Setelah memesan mie dok-dok dan ngobrol-ngobrol, akhirnya kami berempat pulang.
Detik berganti jam, jam berganti hari namun status jomblo gue masih tetap jomblo. Hari itu Kamis, hari di mana Jisung mau pindahan, dan gue udah punya rencana buat ngampus pagi kemudian sorenya mampir ke kost Jisung.
Singkat cerita sore sekitar jam 5 sore gue berangkat dari kampus ke kost Jisung. Begitu gue sampai di kost Jisung, di sana udah ada si Rizky, Jisung dan Ciko lagi beres-beres sambil ngedumel nggak jelas.
'Ha, gimana? Jadi mau ngangkut pakai motor T*ssa apa cari mobil pick up?' Ciko tanya sama Jisung.
'Lah, manut aku.' Jisung cuma bisa ngikut doank.
Dan selama beberapa jam ke depan mereka berdua masih ngeributin soal kendaraan apa yang bakalan mereka gunain buat ngangkut barang-barang mereka.
Sekitar jam 20.00 Ucil datang ke kost Jisung, dengan sejuta cerita tentang profesi barunya "Nganterin keponakan." Sementara si Said nggak bisa dateng dan Ibnu kebetulan lagi ada acara di Jakarta. Jadi yang malam itu stay di kost Jisung cuma gue, Rizky sama Ucil.
Singkat cerita karena bapak supir T*ssa-nya sewaktu ditelpon cuma jawab "ha? ha? ha?" doank dan kelihatan kalau bakalan PHP, akhirnya Ciko keluar buat cari mobil angkutan barang. Dan akhirnya dapat.
Jam 22.30, mobil angkutan barangnya datang, berhenti di depan warung tempat biasa kami memesan mie dok-dok dan magelangan.
Karena mungkin penasaran kenapa ada mobil angkutan barang berhenti di dekat warungnya, bapak yang punya warung akhirnya keluar dan tanya-tanya.
'Mau kemana, mas?' tanya si bapak.
'Mau pindahan pak, pindah di deket kampus.' jawab Jisung.
'Aduh, padahal udah enak-enak di sini, ngapain juga harus pindah? Ya, semoga nggak ada apa-apa ya, semoga kuliahnya cepet kelar.' ucap si bapak dengan nada agak mengharu biru.

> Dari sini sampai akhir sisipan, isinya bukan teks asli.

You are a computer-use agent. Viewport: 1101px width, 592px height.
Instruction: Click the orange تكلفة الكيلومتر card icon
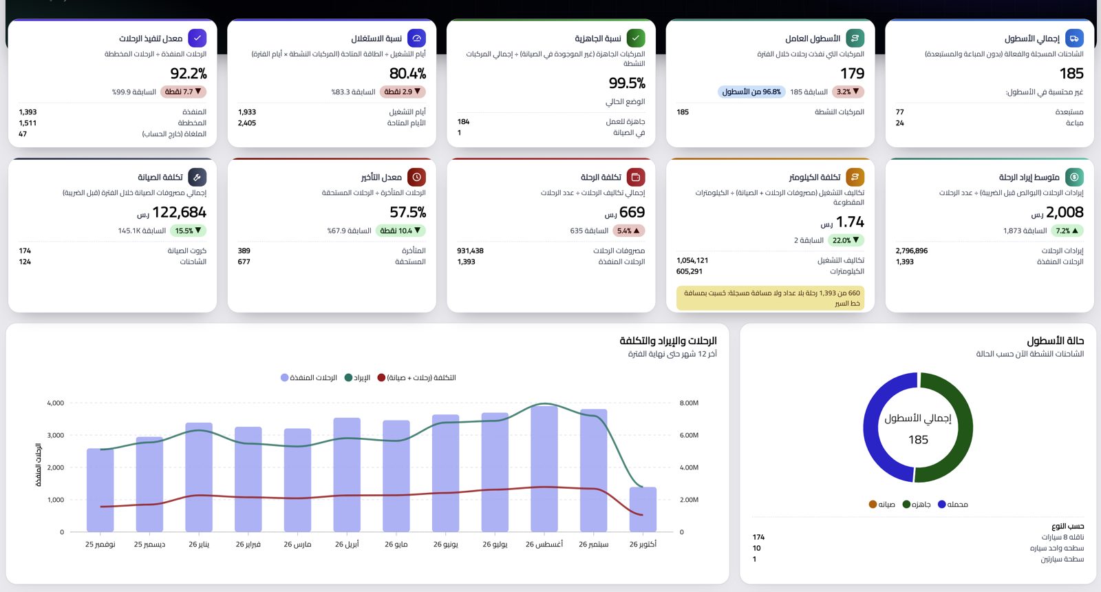tap(855, 178)
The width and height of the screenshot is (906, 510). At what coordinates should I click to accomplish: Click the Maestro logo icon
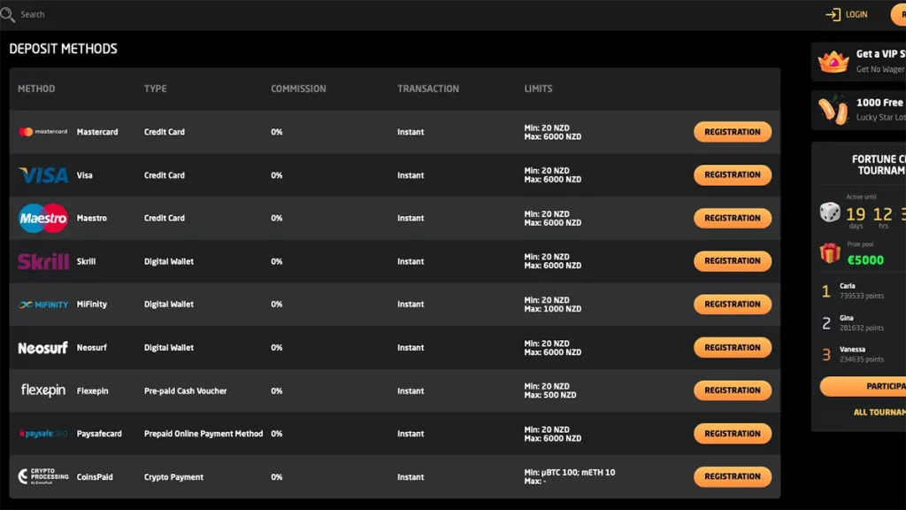[x=42, y=218]
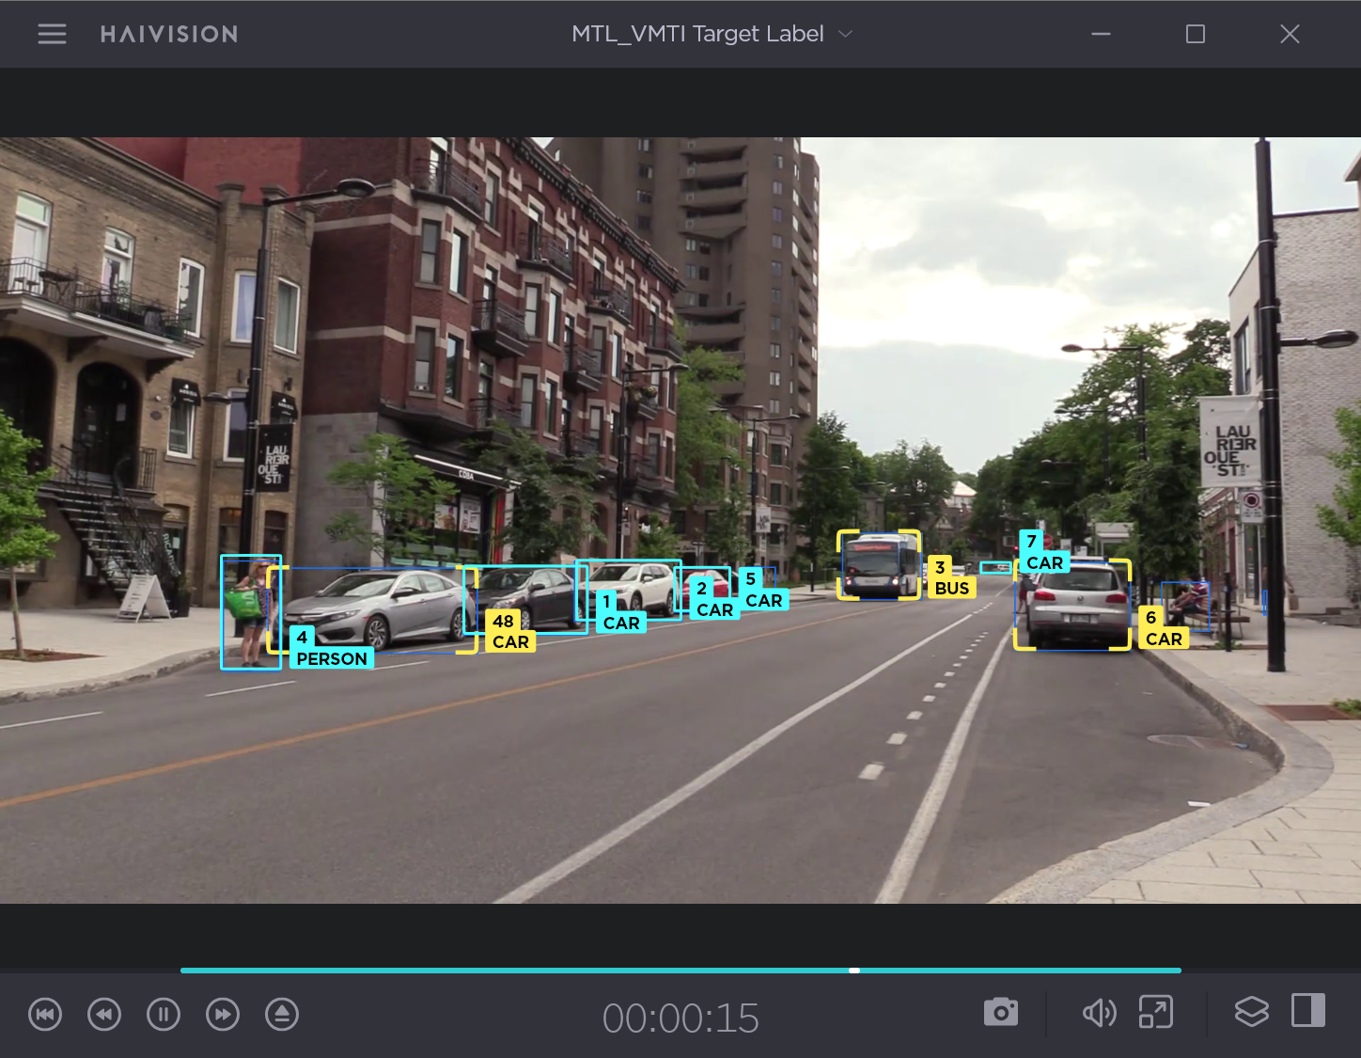Select the 4 PERSON target label

tap(331, 648)
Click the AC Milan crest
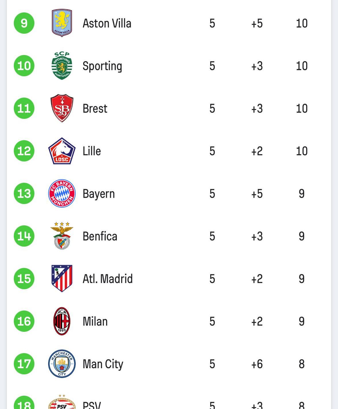The image size is (338, 409). [62, 321]
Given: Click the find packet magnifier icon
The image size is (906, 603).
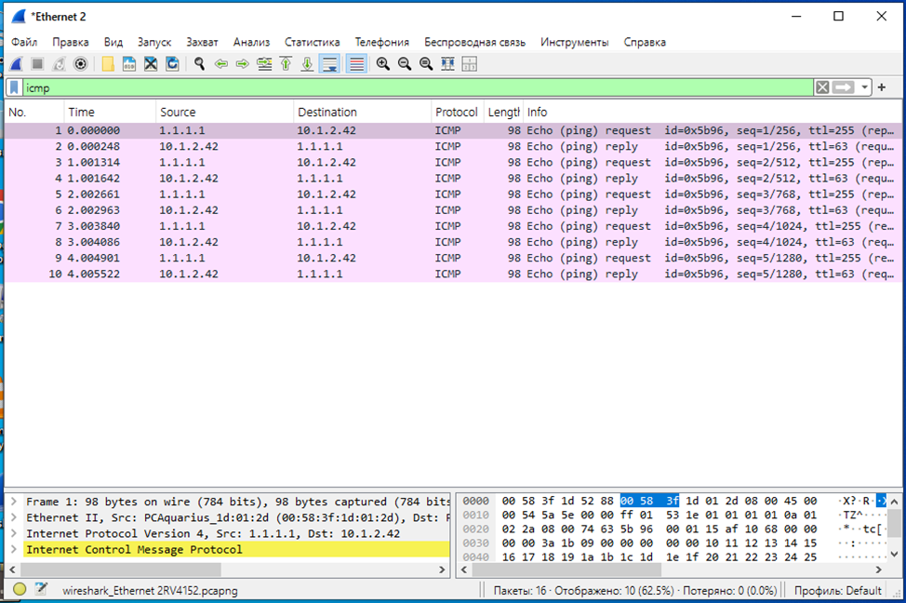Looking at the screenshot, I should coord(199,64).
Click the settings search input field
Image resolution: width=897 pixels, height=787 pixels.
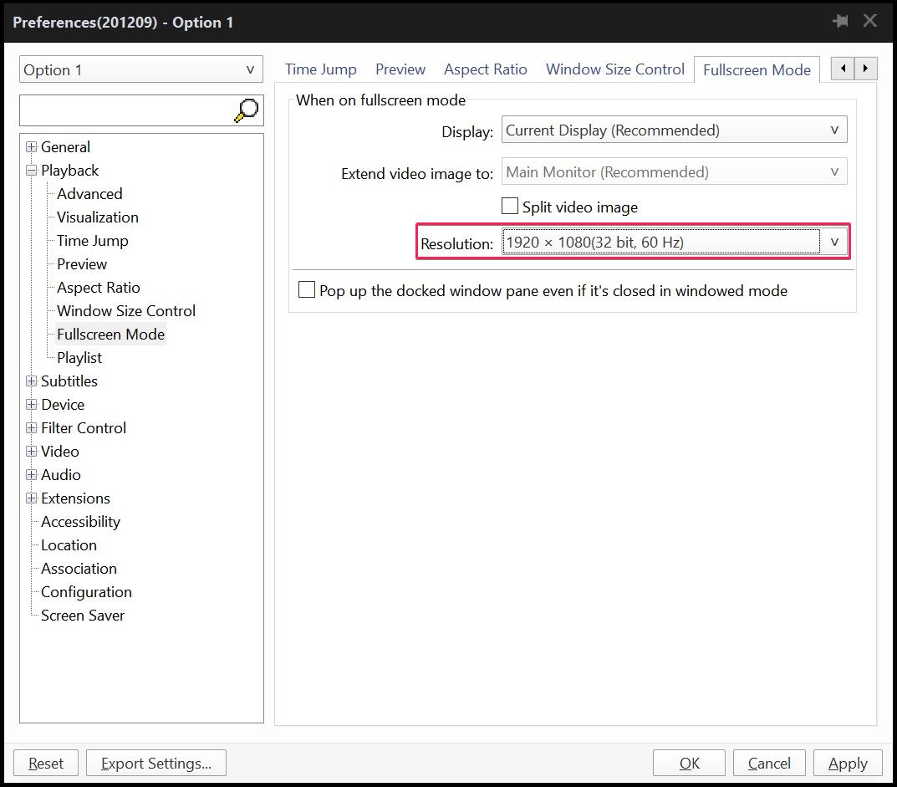(x=125, y=110)
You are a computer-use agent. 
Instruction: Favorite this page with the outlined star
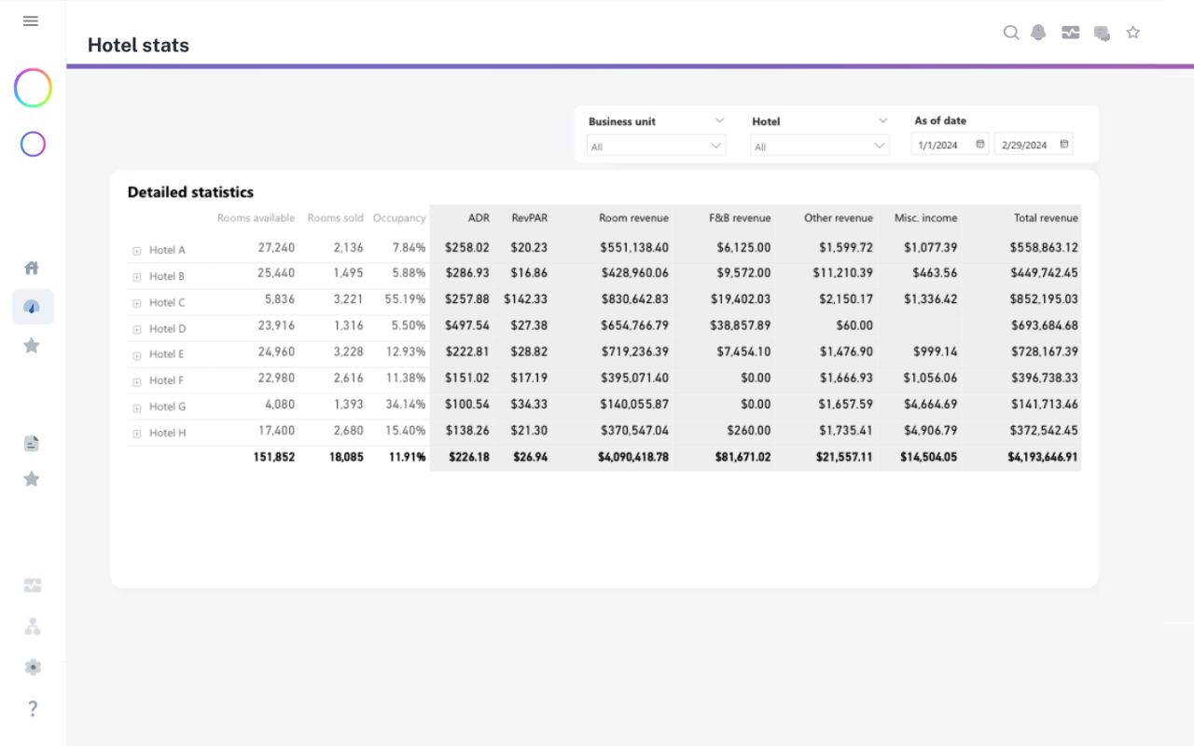(1132, 33)
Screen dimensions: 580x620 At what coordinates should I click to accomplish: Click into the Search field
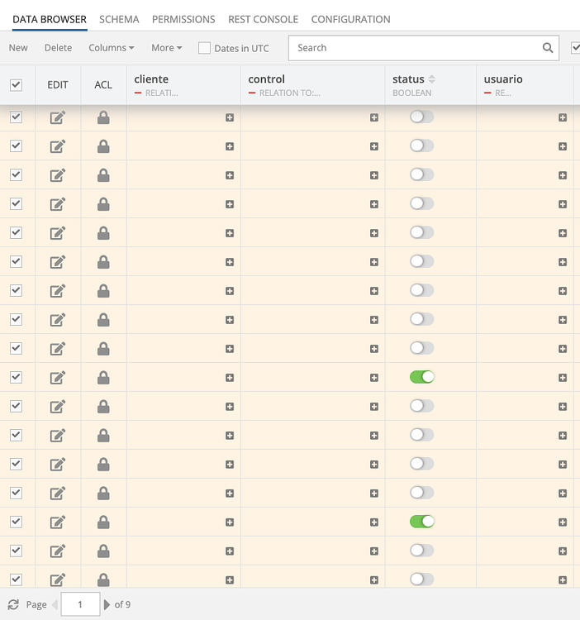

'AAAAMIIIIN!!!' jawab kami semua kompak.
Wajar saja semisal si bapak sedih sewaktu tahu si Jisung pindah kost. Karena bisa dibilang kami yang biasa nongkrong di kost Jisung adalah pemegang saham terbesar di warung bapak tersebut. Bahkan si bapak sudah hafal banget apabila salah satu dari kami datang ke warungnya buat pesan makanan, 'Pojok ya, mas?' dan kami cuma bisa tersenyum sambil manggut-manggut.
Mobil angkutan barang pun berjalan menyusuri jalanan malam itu, jalan yang sudah mulai sepi oleh aktivitas. Jisung naik di bak mobil, duduk di atas tumpukan lemari, memakai helm layaknya anak alay yang mau nonton konser dangdut di alun-alun.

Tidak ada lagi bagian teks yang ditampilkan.